Under the CDM, projects that reduce greenhouse gas emissions in developing countries
and contribute to sustainable development can earn certified emission reduction (CER) credits.
Countries with a commitment under the Kyoto Protocol buy CERs to cover a portion of their emission reduction commitments under the Treaty. There are currently more than 860 registered CDM projects in 49 countries, and about another 2000 projects in the project registration pipeline. The CDM is expected to generate more than 2.6 billion CERs by the time the first commitment period of the Kyoto Protocol ends in 2012, each equivalent to one tonne of carbon dioxide.
Fact sheet: Individual decisions taken at Bali to further implement the existing commitments of Parties to the UNFCCC
Governments decided that funding for adaptation projects in developing countries,
financed by the Kyoto Protocol’s clean development mechanism (CDM), would begin under the management of the Global Environment Facility (GEF). This ensures that the Adaptation Fund will become operational in an early stage of the first commitment period of the Kyoto Protocol (2008- 2012). The fund is filled by means of a 2% levy on CDM projects. Currently the fund is worth about 37 million euros. Considering the amount of CDM projects in the pipeline, this figure will rapidly increase to an estimated 80- 300 million USD in the period 2008-2012. The governments
could not agree on additional practical adaptation measures, such as how to integrate adaptation into national policies. This issue will be on the agenda of the next meeting of the so called Subsidiary Body for Scientific and Technical Advice in Bonn in June of 2008.

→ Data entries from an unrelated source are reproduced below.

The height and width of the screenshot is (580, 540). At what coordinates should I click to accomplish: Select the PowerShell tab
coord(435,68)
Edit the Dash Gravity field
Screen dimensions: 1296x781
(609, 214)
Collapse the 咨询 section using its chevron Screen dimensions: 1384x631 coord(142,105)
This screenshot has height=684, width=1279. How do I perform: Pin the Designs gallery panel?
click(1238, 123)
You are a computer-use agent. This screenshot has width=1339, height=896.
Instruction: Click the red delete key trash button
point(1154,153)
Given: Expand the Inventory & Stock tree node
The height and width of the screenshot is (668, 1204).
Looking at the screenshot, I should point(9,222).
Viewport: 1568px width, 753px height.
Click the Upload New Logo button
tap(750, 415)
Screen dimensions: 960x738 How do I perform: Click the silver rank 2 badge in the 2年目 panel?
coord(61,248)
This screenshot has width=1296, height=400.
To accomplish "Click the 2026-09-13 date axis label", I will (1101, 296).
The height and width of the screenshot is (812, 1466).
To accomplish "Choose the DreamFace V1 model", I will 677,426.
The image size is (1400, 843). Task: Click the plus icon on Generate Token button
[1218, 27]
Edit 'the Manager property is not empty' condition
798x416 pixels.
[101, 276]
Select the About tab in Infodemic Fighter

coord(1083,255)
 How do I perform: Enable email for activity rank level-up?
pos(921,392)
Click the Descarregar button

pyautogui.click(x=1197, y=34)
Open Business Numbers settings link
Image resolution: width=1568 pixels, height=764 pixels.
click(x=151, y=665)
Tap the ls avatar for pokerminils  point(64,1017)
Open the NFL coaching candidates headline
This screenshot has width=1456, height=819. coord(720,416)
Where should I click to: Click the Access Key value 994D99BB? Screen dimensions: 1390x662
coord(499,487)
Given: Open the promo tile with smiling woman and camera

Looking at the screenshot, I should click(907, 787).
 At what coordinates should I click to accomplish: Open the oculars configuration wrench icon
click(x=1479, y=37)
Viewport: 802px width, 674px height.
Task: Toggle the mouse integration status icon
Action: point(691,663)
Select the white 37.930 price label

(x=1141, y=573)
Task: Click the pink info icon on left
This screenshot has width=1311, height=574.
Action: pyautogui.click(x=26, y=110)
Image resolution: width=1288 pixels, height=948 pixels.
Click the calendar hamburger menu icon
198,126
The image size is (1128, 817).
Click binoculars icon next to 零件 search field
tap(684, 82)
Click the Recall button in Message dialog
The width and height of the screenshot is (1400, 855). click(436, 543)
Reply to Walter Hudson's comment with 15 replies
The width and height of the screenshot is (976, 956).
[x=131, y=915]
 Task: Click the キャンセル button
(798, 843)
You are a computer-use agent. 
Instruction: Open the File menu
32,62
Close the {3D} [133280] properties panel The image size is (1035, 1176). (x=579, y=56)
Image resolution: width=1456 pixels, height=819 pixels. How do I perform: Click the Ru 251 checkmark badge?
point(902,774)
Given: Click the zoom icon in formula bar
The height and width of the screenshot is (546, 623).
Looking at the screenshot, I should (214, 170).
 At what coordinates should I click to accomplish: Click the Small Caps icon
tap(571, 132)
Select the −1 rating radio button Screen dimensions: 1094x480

The Bali Conference also made important progress on the issue of technology, one of the key concerns of developing countries. Governments agreed to kick start strategic programme to scale up the level of investment for the transfer of both the mitigation and adaptation technologies that developing countries need. The aim of that programme is to give an extra push to concrete demonstration projects, to create more attractive environments for investment, as well as to provide incentives to the private sector for technology transfer. The GEF will start setting up this programme together with international financial institutions and representatives of the private financial sector.
Parties also agreed to extend the mandate of the Expert Group on Technology Transfer
for a further five years. The Expert Group has been asked to pay particular attention to the assessment of gaps and barriers to the use of, and the access to, financing resources.
Furthermore, the Expert Group will start working on performance indicators that can be used to regularly monitor and evaluate progress on the development, deployment and transfer of environmentally sound technologies. The work of the Expert Group provides important input into the discussions on technology transfer for the new post-2012 climate change deal.
“Reducing emissions from deforestation in developing countries” (REDD) was a key issue
at Bali. Parties affirmed the urgent need to take further meaningful action to reduce emissions from deforestation and forest degradation and adopted a work programme for further methodological work. That programme will focus, for example, on assessments of changes in forest cover and associated green house gas emissions, methods to demonstrate reductions of emissions from deforestation and the estimation of the amount of emission reductions from deforestation. The decision furthermore encourages
Parties to support capacity building and to undertake efforts, including demonstration activities, to address the drivers of deforestation. This is important to address the needs of local and indigenous communities who depend on forests for their livelihoods. Deforestation is regarded to be an important component of a future climate
change regime beyond 2012 - in both mitigation and adaptation strategies.